The details of this study have been previously described . Briefly, eligible participants were overweight (body mass index 25–35 kg/m2), nonsmoking men and women aged 18 years or older who habitually consumed coffee (at least two cups per day). Exclusion criteria included the presence of diabetes, heart disease, stroke, hypertension, alcoholism or substance abuse, abnormal hepatic or renal function, gastro-esophageal reflux disease, a medical history of ulcers, or women planning a pregnancy or breastfeeding. Exclusions were made for individuals on medications for chronic health conditions.
Sixty-five adults were screened of which 11 were ineligible and 9 withdrew from the study prior to randomization. Three individuals did not continue the study after the baseline visit and were not included in the current analysis. The final study population included 14 men and 28 women. The study was approved by the institutional review boards of the Beth Israel Deaconess Medical Center and the Harvard School of Public Health and all participants provided written informed consent. The clinical trial registration number is NCT00305097.
After two weeks of caffeine abstention, participants attended the baseline visit in the morning after fasting overnight for at least 12 hours. Participants were randomized to either caffeinated coffee, decaffeinated coffee, or no coffee (control) treatment groups. Treatment assignments for the coffee arms were blinded to the study participants, investigators, and laboratory staff. Participants in the coffee treatment groups were given five two-gram portions of instant coffee per day (caffeinated or decaffeinated Nestlé’s Taster’s Choice®) to be mixed with approximately 6 ounces of boiling water and consumed with every meal and mid-morning and mid-afternoon. Non-caloric sweetener and non-dairy creamer were also provided. Participants in the control group were instructed to drink the equivalent amount of water at the same intervals throughout the day.

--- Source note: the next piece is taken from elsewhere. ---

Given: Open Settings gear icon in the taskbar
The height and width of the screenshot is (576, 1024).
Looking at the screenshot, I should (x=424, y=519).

At baseline, week 4, and week 8, the study visits included a physical examination, anthropometric measurements, and a fasting blood draw. Sex hormone-binding globulin and all other endogenous sex hormones were measured via Access chemiluminescent immunoassay (Beckman Coulter, Fullerton, CA). Free testosterone and free estradiol were calculated using the Sodergard formula which is based on the law of mass action and assumptions of equilibrium binding .

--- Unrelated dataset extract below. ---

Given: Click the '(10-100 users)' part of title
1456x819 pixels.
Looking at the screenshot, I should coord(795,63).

All analyses were performed separately for men and women. Using general linear models, we evaluated the change from baseline in SHBG, testosterone (total and free), estradiol (total and free), testosterone to estradiol ratio, and DHEAs regressed on treatment group as a main effect with baseline log values of the dependent variable and age as additional covariates. Both covariates were grand mean centered to improve the interpretability of the estimates. Because SHBG and sex hormones did not follow a normal distribution, the variables were log-transformed and subsequently back-transformed to yield geometric means. Differences between caffeinated and decaffeinated coffee compared with the control group were based on linear contrasts. The adjusted geometric means with standard errors were reported by treatment, and 95% confidence intervals (CI) were computed. In addition, we calculated the difference between the treatment groups versus control for change from baseline. This yielded a ratio (or percentage when subtracting the value one and multiplying by 100), given the principles of logged numbers.
Statistical significance was evaluated at an alpha level of 0.05. The Statistical Analysis System version 9.1.3 was used for all analyses (SAS Institute, Cary, NC).